Qui Bencini ha sempre affermato di percepire energie particolari che l’hanno aiutato a partorire le sue opere, dove spesso e volentieri si rintracciano concreti elementi provenienti dalla citata regione. In questi lavori di pittoscultura infatti è molto presente la pietra serena di Cortona, dove l’artista va spesso per rintracciare le sue origini; queste e altre materie donano alle opere un sapore mistico, primitivo, elevandole a significati profondi che fanno parte della sfera umana e ultraterrena. Si tratta di opere studiate in modo molto preciso sotto il profilo geometrico e simbolico e fin dal primo impatto ci conducono verso un Mondo Altro, il quale ci pone in diretto contatto con Dio. Anche i colori utilizzati, formati anche in questo caso grazie all’utilizzo di elementi naturali, come la sabbia, ci fanno innalzare dalla nostra dimensione quotidiana per portarci in un universo parallelo. Una cromia molto cara a Bencin4 (3)i è per esempio quella contraddistinta da un nero luccicante, che venne in mente all’Artista un giorno all’Isola d’Elba, quando vide “Una spiaggia di sabbia nera, piena di vita per i luccichii ch’emanava”, colore che allo stesso tempo mette insieme l’ombrosità della morte e la brillantezza della vita ed è proprio da qui che nasce la poetica del pittore, detta “Arte Tetrista”, dove, per dirla con lui “Dal buio nasce la luce, dalla morte nasce la vita. Il perché? Tutto nasce da un recondito pensiero legato alla terra e al cielo”.

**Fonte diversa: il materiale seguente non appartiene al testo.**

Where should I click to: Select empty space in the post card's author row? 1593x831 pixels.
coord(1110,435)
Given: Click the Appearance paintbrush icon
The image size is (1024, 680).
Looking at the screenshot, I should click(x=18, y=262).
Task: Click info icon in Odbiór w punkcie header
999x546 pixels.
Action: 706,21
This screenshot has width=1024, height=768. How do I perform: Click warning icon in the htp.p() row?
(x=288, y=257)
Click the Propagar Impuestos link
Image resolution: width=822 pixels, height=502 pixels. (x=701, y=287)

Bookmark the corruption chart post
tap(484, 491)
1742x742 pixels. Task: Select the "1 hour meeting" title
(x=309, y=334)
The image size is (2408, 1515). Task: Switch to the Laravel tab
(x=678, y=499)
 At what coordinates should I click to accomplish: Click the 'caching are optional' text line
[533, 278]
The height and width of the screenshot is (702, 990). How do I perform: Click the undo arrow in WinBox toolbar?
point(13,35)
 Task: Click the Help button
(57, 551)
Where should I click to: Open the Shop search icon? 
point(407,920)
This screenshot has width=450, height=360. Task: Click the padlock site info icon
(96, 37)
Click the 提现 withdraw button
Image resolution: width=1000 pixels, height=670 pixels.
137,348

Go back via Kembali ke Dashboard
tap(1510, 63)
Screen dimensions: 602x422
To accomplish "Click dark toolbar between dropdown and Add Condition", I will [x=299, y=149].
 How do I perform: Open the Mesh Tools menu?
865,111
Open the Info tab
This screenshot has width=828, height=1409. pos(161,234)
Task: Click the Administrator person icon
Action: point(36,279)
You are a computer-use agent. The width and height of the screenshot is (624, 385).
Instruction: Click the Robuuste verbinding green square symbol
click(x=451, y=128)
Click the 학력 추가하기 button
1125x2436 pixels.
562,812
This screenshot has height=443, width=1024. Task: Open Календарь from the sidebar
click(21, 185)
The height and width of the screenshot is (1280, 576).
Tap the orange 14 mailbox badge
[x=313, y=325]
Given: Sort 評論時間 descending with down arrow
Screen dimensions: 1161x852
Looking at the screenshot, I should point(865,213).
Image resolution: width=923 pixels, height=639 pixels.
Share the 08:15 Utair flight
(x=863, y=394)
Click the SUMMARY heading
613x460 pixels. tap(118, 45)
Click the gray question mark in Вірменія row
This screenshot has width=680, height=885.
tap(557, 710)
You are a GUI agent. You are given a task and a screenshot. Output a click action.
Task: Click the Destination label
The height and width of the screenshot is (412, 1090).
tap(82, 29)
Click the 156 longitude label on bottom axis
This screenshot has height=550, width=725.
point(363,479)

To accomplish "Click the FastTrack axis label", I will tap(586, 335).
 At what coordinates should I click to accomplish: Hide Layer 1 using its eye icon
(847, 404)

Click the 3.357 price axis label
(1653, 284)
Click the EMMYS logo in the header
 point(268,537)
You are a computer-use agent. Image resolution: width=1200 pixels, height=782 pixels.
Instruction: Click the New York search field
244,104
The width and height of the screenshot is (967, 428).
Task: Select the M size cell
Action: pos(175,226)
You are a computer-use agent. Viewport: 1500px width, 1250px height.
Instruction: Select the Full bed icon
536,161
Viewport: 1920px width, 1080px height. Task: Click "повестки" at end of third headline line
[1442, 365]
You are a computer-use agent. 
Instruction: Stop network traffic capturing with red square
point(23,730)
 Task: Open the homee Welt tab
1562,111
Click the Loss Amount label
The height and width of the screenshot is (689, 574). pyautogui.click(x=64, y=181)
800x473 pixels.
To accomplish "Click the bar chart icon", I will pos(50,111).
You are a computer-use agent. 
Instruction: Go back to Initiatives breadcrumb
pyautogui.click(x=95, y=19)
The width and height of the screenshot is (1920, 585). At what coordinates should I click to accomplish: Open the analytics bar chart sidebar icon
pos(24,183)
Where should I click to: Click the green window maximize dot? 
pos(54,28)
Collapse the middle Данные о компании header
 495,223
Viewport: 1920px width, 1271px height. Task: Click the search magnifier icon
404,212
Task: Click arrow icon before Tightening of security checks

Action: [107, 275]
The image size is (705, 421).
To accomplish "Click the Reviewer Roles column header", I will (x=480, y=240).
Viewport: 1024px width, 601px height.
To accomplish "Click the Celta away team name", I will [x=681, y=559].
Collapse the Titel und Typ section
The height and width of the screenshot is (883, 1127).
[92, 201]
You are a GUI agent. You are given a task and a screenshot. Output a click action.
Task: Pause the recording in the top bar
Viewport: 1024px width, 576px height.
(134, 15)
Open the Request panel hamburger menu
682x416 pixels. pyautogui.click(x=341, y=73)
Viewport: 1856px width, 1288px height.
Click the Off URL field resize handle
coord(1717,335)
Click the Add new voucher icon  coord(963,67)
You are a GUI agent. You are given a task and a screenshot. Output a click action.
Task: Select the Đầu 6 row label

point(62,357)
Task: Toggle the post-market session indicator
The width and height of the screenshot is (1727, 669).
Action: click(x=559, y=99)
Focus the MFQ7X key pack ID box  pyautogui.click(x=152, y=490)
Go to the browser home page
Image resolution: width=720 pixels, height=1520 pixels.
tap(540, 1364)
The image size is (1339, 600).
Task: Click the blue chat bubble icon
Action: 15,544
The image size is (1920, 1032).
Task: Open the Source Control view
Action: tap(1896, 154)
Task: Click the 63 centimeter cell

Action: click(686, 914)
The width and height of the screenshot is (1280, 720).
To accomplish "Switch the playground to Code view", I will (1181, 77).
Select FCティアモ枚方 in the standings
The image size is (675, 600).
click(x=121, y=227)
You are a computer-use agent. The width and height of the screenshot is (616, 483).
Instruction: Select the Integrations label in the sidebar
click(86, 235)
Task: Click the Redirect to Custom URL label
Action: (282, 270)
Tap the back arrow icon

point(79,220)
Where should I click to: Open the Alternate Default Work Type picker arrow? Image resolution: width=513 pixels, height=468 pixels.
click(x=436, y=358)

È qui allora che troviamo, a esempio, il triangolo della Santa Trinità, oppure gli ovuli rappresentanti la vita, oppure, ancora, tagli scavati nel tessuto del dipinto, che ci rimandano direttamente alla sofferenza cristologica. In definitiva, potremmo dire che l’opera di Bencini tramite il simbolismo si eleva; è un simbolismo che nonostante apparentemente potrebbe sembrare complicato da comprendere, in realtà colpisce subito la nostra sfera emotiva, catapultandoci – consciamente o no – all’interno di dimensioni spirituali e primordiali, che attraverso pochi segni ci parlano della storia dell’uomo e di Dio.